Session 5: First research results¶

Date: 2026-04-20

Overview¶

Recap on transformers. Get an idea about foundation models and their applications.

Plan¶

As introduction, we watch a short video from Stanford HAI (Stanford Institute for Human-Centered Artificial Intelligence) on foundation models: Foundation Models: An Explainer for Non-Experts. It gives a good overview of the main concepts behind foundation models and their applications as well as risks.
We then watch the first lecture of the MIT course "Foundation Models and Generative AI" by Rickard Brüel Gabrielsson, also available on YouTube: Lecture 1: Introduction. It gives a good introduction to the main ideas behind foundation models.
We watch the first 15 minutes of the 5th lecture "MIT 6.S087: Foundation Models and Generative AI. ECOSYSTEM" by Rickard Brüel Gabrielsson, also available on YouTube: Lecture 5: ECOSYSTEM. It summarizes the main idea behind foundation models.
After clarifying open questions, we go deeper into specific applications resp. media generation methods. Each participant chooses one topic and works with the provided resources to prepare a presentation for the next session. See the theory page for resources on preparation for the next session.
The presentation should cover the following points:
- Overview of the application area --> which problems are solved by generative AI in this area? What are the main use cases? Which tools are used for which purposes?
- Key models and architectures --> which models have been developed over the years? Which architectures are used? What are the main differences between them?
- Relevant tools and frameworks --> which tools and frameworks are available today for working with generative AI in this area? Which ones are most popular? Which ones are most powerful? Which ones are free to use? Which ones are open source?
- Example use cases and demos --> which examples and demos are available for this application area? Which ones are most impressive? Which ones are most useful? Which ones are most creative?
- Challenges and future directions --> which challenges are still open in this application area? Which ones are most pressing? Which ones are most interesting? Which ones are most promising for future research and development?

Topic selection¶

Joshua Aleth: Agentic AI with OpenClaw and others (e.g. MCP)
Sebastian Bauer: Text-based generation of other modalities (CLIP and successors)
Sebastian Regelmann: Image generation with foundation models (GAN, Stable Diffusion, Flow Matching)
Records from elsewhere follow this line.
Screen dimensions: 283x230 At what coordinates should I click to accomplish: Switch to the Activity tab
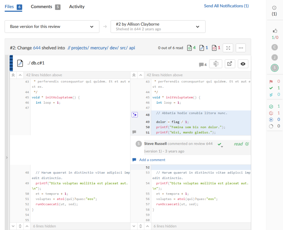point(77,7)
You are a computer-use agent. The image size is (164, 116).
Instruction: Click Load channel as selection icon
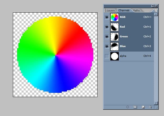127,107
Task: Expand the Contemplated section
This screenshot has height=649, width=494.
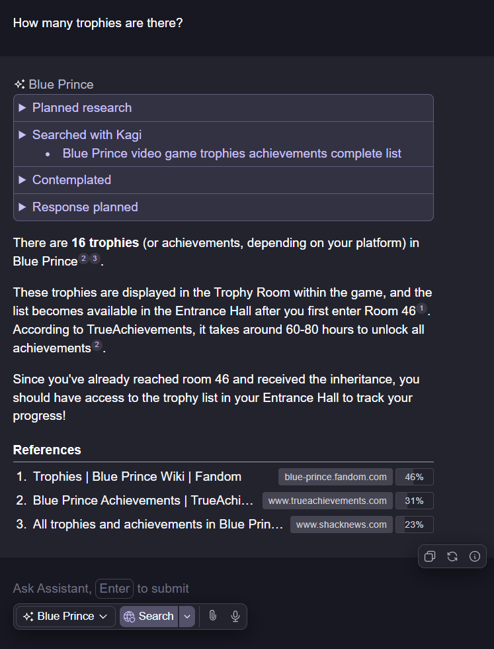Action: point(71,180)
Grading for the theory presentation¶

Deliverables: Presentation of exactly 15 minutes, then 5 - 15 minutes Q&A, hand-out (pdf) summarizing key points.

Grading is based on clarity, depth of research, and engagement. It is important to list all references and tools used in the hand-out.

Materials¶

See the theory page for ressources on preparation for the next session: theory. Pick one topics and prepare a presentation for the next session.
Uwe shared the Bluesky post from Accented Cinema about how a joke on reddit is now embedded in large language models and generates fake news about Japanese culture. It is a good example of how generative AI can generate false information as the attention mechanism struggles with content where just a small change in the input can lead to a completely different output. It is also a good example of how generative AI can generate content that is not based on reality but on the training data, which can lead to the generation of stereotypes and biases.

Results¶

We finished watching and discussing the videos on transformers and attention mechanisms. We discussed the term foundation models and their applications, based on the videos from Stanford HAI and MIT. We also discussed the plans for the upcoming sessions and the choice of theory topics. The next step is to prepare a presentation on the chosen topic for the next session.